Saved entries
•••

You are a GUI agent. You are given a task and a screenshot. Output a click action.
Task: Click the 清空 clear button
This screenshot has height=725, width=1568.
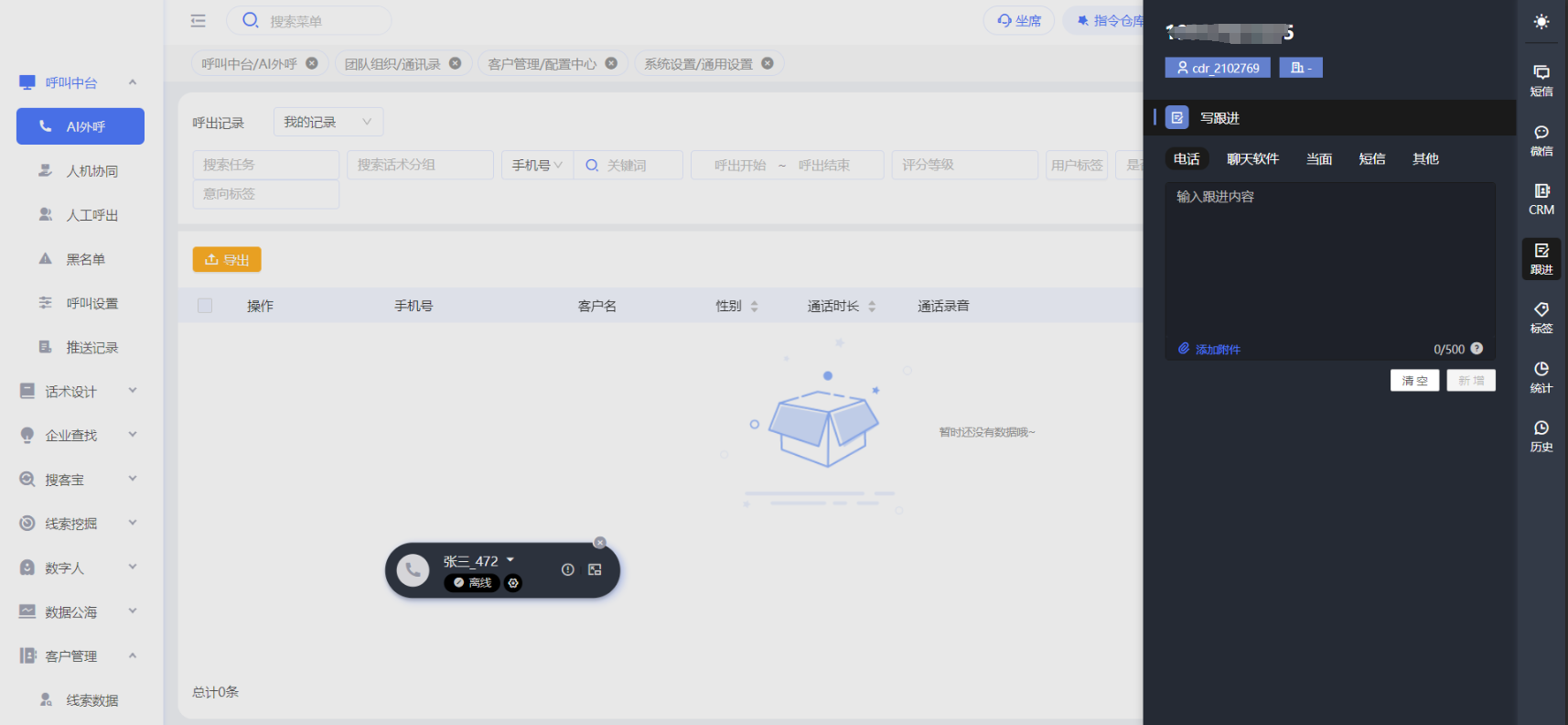1414,381
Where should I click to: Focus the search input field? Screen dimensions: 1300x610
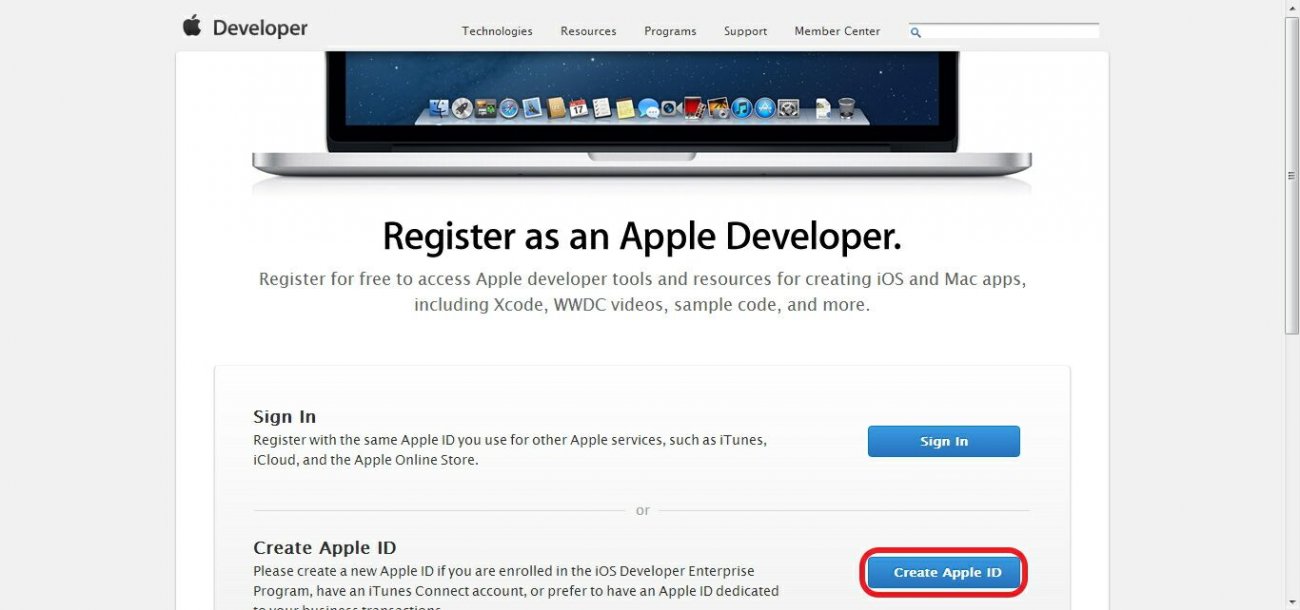1010,32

•••

§ EXERCISE:
I would like the lines from the one with "Where should I" through the last line of the data above retyped exactly, with pictures left out, please.

§ SOLUTION:
Where should I click to: Focus the search input field? Screen dimensions: 1300x610
1010,32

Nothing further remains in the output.